Top of RECORDS TO USE
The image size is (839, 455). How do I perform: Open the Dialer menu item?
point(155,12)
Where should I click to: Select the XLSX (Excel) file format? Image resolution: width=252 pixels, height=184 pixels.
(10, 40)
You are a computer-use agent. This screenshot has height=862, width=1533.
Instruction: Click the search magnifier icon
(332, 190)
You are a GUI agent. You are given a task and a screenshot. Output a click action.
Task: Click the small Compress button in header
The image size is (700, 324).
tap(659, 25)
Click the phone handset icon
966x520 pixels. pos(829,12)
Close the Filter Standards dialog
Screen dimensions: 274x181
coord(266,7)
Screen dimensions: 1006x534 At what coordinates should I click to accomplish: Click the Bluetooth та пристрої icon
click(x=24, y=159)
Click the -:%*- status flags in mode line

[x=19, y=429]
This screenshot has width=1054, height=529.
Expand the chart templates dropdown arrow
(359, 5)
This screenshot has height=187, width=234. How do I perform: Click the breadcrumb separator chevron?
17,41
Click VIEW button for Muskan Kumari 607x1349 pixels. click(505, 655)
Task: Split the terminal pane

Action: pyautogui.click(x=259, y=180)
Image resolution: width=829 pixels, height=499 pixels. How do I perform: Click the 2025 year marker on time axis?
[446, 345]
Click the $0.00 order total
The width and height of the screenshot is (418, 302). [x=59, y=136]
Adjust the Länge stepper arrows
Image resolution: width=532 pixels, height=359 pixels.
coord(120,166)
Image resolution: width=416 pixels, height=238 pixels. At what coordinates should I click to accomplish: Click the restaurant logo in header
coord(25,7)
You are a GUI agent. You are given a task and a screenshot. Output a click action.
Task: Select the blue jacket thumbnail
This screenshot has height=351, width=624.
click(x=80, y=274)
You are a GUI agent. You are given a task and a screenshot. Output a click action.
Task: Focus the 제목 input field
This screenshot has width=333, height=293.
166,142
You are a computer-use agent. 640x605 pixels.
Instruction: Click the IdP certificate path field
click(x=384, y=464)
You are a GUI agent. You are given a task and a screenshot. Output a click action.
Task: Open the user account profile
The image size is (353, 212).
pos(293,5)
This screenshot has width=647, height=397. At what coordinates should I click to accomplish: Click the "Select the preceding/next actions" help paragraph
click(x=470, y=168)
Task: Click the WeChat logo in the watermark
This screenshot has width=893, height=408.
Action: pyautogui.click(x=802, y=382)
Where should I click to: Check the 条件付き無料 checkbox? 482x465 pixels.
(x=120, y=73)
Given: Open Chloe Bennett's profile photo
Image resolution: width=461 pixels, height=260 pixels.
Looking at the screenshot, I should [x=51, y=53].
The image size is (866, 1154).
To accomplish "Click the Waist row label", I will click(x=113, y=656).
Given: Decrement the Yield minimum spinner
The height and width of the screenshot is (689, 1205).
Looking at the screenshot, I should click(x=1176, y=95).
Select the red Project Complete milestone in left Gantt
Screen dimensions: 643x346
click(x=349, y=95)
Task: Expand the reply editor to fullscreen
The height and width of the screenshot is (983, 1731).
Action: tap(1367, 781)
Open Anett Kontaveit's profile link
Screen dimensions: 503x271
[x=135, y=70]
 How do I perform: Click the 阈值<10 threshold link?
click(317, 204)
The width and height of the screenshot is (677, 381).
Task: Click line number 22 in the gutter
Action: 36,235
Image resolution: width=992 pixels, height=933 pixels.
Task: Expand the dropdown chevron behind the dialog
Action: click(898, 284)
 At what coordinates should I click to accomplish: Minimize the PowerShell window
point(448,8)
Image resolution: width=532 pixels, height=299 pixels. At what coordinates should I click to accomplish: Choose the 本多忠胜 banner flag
Bottom of RECORDS TO USE
**AIM OF THE TASK:**
Copy every line of the records above that contains "profile".

**YOUR RESPONSE:**
Task: Open the user account profile
Given: Open Chloe Bennett's profile photo
Open Anett Kontaveit's profile link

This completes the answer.